Existe la posibilidad de un bypass o de sacar el tapón de ateroma, generalmente se llega hasta el
corazón (cuando es muy urgente se requiere la ruptura del esternón, se divide por sagital) por la arteria
femoral hacia superior, pero el problema es que el calibre de estas coronarias es muy pequeño,
entonces es factible que se pueda romper durante la intervención quirúrgica, las venas coronarias igual
se pueden obstruir y como el flujo es más lento, también tiene altas probabilidades de desarrollar las
placas de ateroma o más que eso, los émbolos.
Se puede llegar a las venas coronarias desde el trayecto de la vena femoral.

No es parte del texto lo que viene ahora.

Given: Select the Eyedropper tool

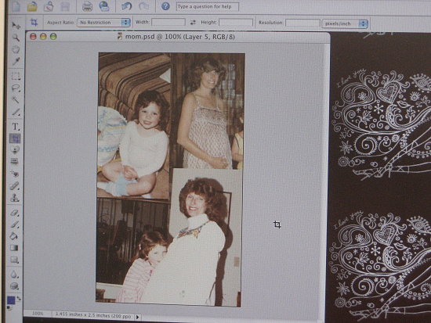Looking at the screenshot, I should click(16, 61).
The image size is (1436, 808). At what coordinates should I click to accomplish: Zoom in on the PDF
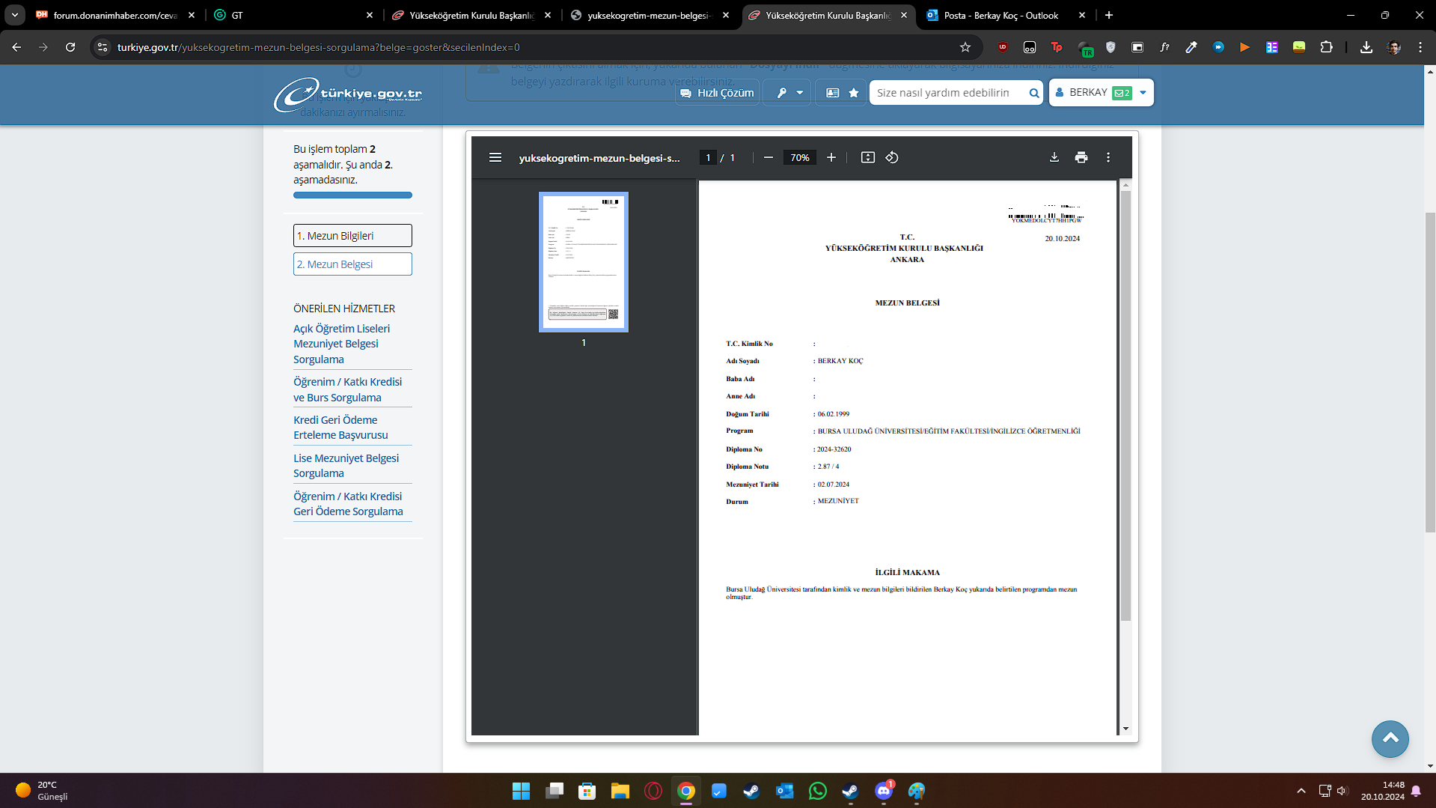tap(831, 157)
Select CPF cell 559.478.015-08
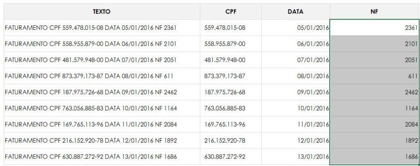420x166 pixels. [x=231, y=28]
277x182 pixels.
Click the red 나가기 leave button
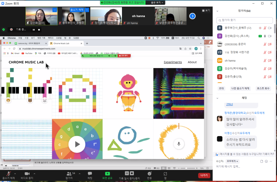pos(204,175)
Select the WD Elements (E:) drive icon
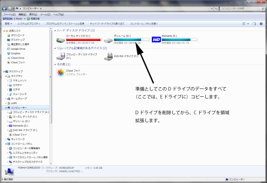The width and height of the screenshot is (267, 183). pos(156,40)
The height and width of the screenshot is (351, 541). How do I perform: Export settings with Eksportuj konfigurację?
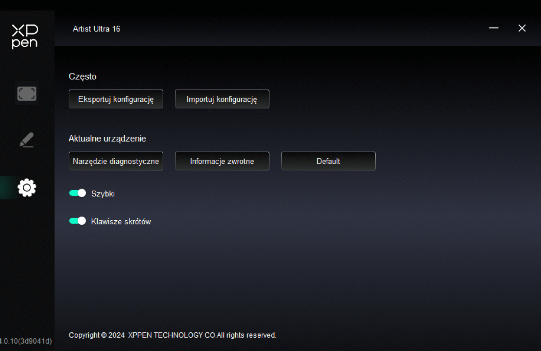coord(116,99)
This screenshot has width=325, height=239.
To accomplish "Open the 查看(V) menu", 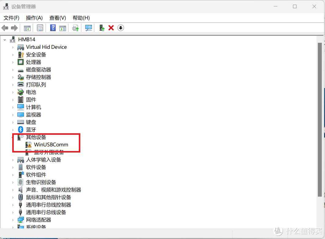I will pyautogui.click(x=58, y=18).
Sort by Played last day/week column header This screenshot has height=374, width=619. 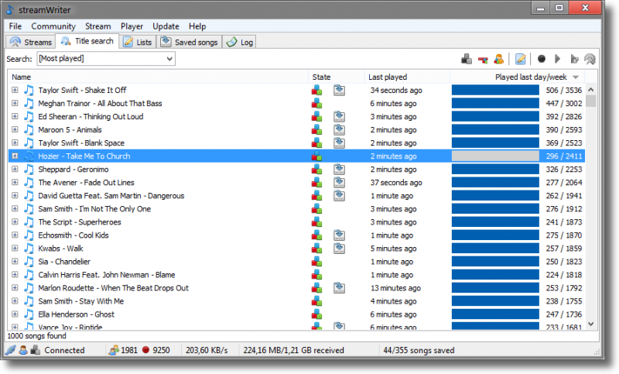pyautogui.click(x=531, y=77)
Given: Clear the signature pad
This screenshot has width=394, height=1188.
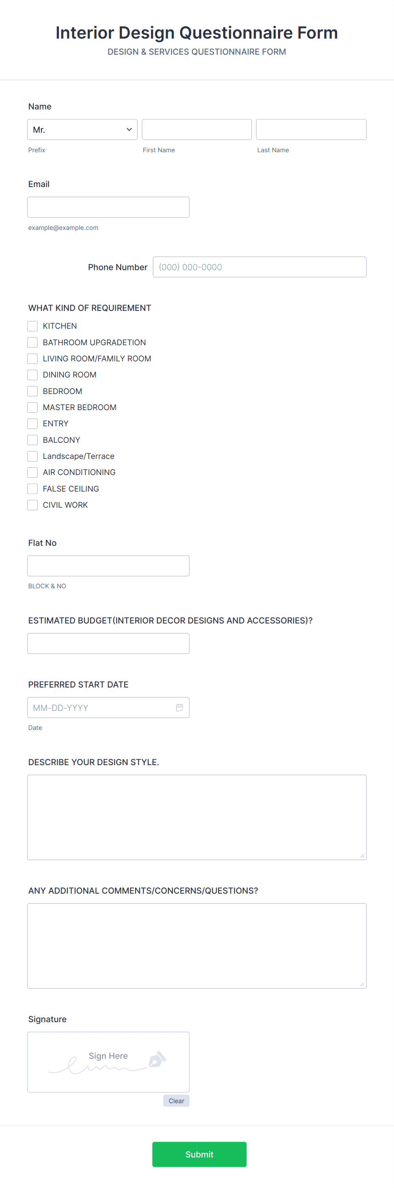Looking at the screenshot, I should coord(176,1101).

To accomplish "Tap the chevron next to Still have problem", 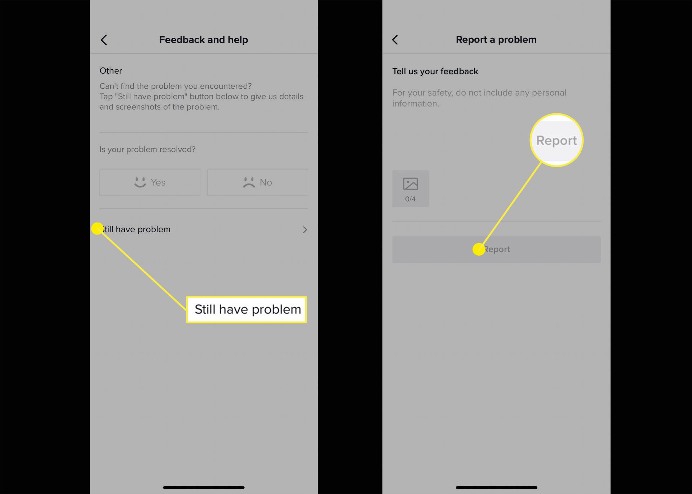I will click(305, 229).
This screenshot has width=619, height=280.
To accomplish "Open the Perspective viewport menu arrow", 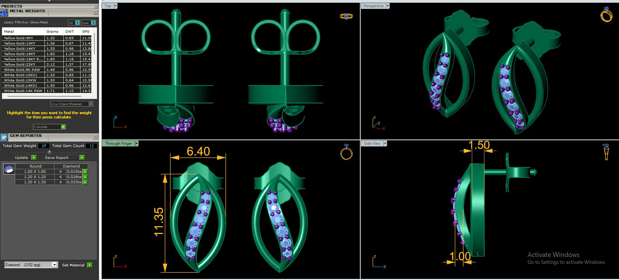I will (x=388, y=6).
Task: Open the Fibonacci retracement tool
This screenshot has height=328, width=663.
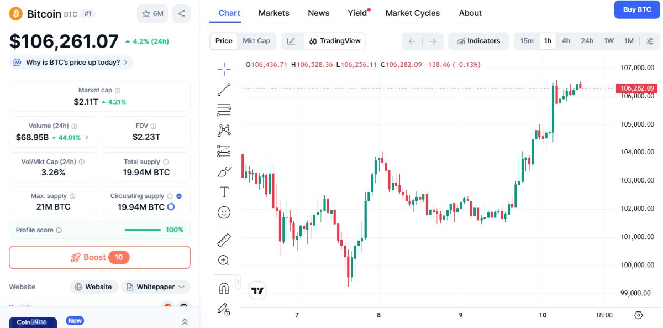Action: point(224,110)
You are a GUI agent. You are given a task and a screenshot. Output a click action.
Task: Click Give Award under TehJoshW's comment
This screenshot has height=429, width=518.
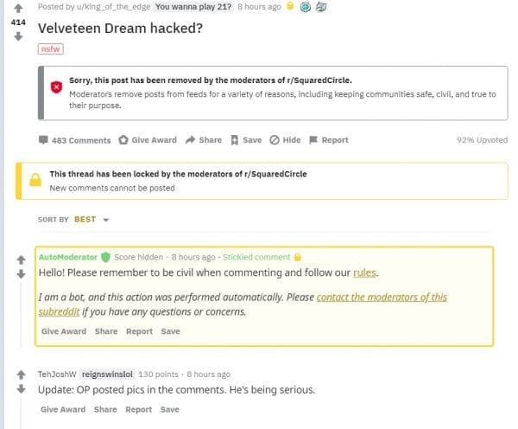(x=63, y=409)
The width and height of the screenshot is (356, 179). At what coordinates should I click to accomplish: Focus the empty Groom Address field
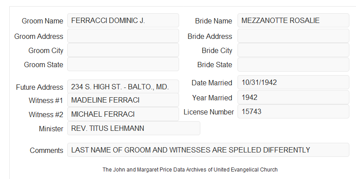(123, 36)
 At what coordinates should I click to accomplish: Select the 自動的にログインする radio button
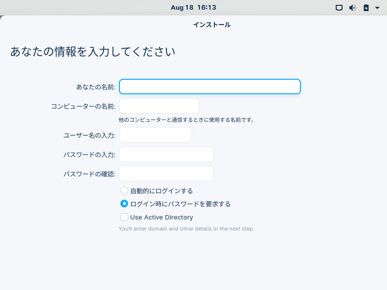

 No sólo hay infartos en el corazón, un infarto puede ocurrir en cualquier tejido vascularizado (infarto
cerebral, infartos renales, infartos estomacales e intestinales), toda zona anatómica que tenga irrigación
es susceptible a infarto (muerte de tejido por falta de oxigenación; isquemia).
 Cuando se provoca un infarto y se trata de reanimar al paciente con una RCP, lo que se trata es que el
resto del corazón, recupere su función, se vuelva a oxigenar.
 Muchas veces lo que provoca un infarto es que se liberen interleuquina y citoquina, que envíen una
señal química al resto del corazón de que no está llegando oxígeno a pesar de que lo hay.
La reanimación cardiopulmonar, envía una señal externa de que efectivamente hay una señal eléctrica
que está provocando la despolarización de las membranas de los miocardiocitos, entonces se interpreta
como contracción muscular.
 El drenaje de la sangre venosa coronaria; las venas coronarias drenan hacia el seno venoso coronario o
también llamado tabique coronario, ese tabique que está en la cara posteroinferior recibe toda sangre
con desechos metabólicos, con CO2 que producen los miocardiocitos y este seno venoso coronario
desemboca en la aurícula derecha específicamente en la válvula de tebesio (es la que regula el flujo
venoso coronario).
 Cuando uno se refiere a regulación de flujo, la aurícula derecha que es clave en el proceso de la
circulación mayor, es la que recibe solamente sangre desoxigenada en el adulto o en un recién nacido.
 La aurícula derecha solo recibe sangre desoxigenada, entonces así como la vena cava superior también
lleva sangre desoxigenada a la aurícula derecha.
 La vena cava inferior lleva sangre desoxigenada a la aurícula derecha y el seno venoso coronario lleva
sangre desoxigenada a la aurícula derecha y esa sangre desoxigenada viene de los productos de
desecho que generan los miocardiocitos en el periodo de contracción.
 Entonces la válvula de tebesio se va a abrir para que el seno venoso eyecte sangre a la aurícula derecha,
pero a la vez se va a cerrar para impedir que se produzca reflujo desde la aurícula derecha hacia el seno
venoso coronario.
La apertura de válvula y cierre de válvula es importante a nivel cardíaco, si hay un cierre incompleto o no
hay cierre de válvula eso se conoce como soplo cardíaco o soplo congénito en los recién nacidos
cuando no cierra correctamente el agujero de botal (que también se encuentra en la aurícula derecha) o
el conducto arterioso.
 Son comunes los soplos entre ventrículos y aurículas, cuando ocurre flujo contrario.
 Siempre el flujo es de aurícula hacia ventrículo, pero cuando ocurre el flujo contrario de ventrículo hacia
aurícula, esos son soplos cardíacos (cierre incompleto de las válvulas).